▸ Problem: Give the data again exactly, from its opening line through the line in which "This screenshot has height=840, width=1402." appears.

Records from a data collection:
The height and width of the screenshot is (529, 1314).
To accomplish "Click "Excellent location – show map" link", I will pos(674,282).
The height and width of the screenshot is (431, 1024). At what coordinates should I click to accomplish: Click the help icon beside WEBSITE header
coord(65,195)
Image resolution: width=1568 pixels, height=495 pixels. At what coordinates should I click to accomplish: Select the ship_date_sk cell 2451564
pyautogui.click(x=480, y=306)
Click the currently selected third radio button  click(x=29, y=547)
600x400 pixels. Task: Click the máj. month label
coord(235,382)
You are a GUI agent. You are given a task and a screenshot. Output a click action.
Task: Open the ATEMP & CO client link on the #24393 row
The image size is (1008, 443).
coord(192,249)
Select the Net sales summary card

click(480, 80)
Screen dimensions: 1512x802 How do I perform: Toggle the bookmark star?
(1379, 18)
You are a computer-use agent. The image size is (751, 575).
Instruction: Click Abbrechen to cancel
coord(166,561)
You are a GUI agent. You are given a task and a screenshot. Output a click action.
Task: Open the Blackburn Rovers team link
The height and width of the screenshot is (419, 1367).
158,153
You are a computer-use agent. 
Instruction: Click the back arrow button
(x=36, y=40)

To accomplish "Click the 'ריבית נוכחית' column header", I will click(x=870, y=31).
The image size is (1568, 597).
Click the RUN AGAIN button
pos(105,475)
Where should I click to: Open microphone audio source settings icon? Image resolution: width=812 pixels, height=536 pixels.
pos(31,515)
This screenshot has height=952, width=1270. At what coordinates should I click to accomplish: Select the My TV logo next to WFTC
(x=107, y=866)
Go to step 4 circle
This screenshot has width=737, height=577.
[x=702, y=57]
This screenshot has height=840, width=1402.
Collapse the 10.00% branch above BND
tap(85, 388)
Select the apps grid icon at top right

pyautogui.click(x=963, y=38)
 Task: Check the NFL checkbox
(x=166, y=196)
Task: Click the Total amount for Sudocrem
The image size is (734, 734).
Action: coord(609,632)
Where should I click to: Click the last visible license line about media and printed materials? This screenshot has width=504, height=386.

▸ Exercise solution:
The height and width of the screenshot is (529, 1314).
To accomplish "Click "Excellent location – show map" link", I will pos(674,282).
The height and width of the screenshot is (431, 1024). At what coordinates should I click to accomplish: Click the help icon beside WEBSITE header
coord(65,195)
Image resolution: width=1568 pixels, height=495 pixels. At what coordinates should I click to accomplish: Select the ship_date_sk cell 2451564
pyautogui.click(x=480, y=306)
Click the currently selected third radio button  click(x=29, y=547)
600x400 pixels. Task: Click the máj. month label
coord(235,382)
You are a GUI agent. You are given a task and a screenshot. Output a click action.
Task: Open the ATEMP & CO client link on the #24393 row
The image size is (1008, 443).
coord(192,249)
Select the Net sales summary card

click(480, 80)
Screen dimensions: 1512x802 How do I perform: Toggle the bookmark star?
(1379, 18)
You are a computer-use agent. The image size is (751, 575).
Instruction: Click Abbrechen to cancel
coord(166,561)
You are a GUI agent. You are given a task and a screenshot. Output a click action.
Task: Open the Blackburn Rovers team link
The height and width of the screenshot is (419, 1367).
158,153
You are a computer-use agent. 
Instruction: Click the back arrow button
(x=36, y=40)

To accomplish "Click the 'ריבית נוכחית' column header", I will click(x=870, y=31).
The image size is (1568, 597).
Click the RUN AGAIN button
pos(105,475)
Where should I click to: Open microphone audio source settings icon? Image resolution: width=812 pixels, height=536 pixels.
pos(31,515)
This screenshot has height=952, width=1270. At what coordinates should I click to accomplish: Select the My TV logo next to WFTC
(x=107, y=866)
Go to step 4 circle
This screenshot has width=737, height=577.
[x=702, y=57]
This screenshot has height=840, width=1402.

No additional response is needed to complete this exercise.